▶ Exercise directions: Starting at the line that contains "You are a computer-use agent. Screen" and ending at the last line of the records, recast those lines as a numbered list. Leave out any blank lines.

▶ Rows showing where targets appear:
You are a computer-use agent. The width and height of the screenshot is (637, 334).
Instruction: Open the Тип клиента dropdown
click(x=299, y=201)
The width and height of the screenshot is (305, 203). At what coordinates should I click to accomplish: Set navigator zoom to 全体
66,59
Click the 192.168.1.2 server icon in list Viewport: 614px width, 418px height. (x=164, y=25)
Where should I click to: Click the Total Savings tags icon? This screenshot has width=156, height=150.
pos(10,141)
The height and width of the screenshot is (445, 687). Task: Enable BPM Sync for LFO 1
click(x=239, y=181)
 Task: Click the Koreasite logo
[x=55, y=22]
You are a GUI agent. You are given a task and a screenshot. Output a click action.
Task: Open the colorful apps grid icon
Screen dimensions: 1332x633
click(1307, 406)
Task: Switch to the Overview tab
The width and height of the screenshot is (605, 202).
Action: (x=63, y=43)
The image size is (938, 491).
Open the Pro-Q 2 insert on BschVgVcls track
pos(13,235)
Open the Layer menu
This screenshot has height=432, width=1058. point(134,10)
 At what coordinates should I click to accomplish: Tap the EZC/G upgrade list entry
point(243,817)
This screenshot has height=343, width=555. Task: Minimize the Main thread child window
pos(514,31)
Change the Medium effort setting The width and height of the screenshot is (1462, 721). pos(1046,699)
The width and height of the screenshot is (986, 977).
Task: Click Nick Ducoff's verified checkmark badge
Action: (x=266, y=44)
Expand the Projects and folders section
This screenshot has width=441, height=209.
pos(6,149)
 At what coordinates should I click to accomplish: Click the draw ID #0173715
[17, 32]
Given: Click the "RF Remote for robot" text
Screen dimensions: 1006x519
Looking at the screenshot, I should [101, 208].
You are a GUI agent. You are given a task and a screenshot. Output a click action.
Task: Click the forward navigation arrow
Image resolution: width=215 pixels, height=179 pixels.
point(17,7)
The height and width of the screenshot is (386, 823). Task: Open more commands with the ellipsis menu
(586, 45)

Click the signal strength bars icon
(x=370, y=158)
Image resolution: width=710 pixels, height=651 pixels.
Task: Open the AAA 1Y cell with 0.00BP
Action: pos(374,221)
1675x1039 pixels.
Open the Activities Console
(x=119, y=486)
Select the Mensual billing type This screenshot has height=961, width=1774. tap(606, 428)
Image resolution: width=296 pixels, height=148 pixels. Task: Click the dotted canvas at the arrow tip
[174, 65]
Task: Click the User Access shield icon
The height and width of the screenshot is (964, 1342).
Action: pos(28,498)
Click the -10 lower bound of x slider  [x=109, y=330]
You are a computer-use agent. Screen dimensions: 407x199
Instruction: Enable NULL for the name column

▶ Exercise result:
1. You are a computer-use agent. Screen dimensions: 407x199
2. Instruction: Enable NULL for the name column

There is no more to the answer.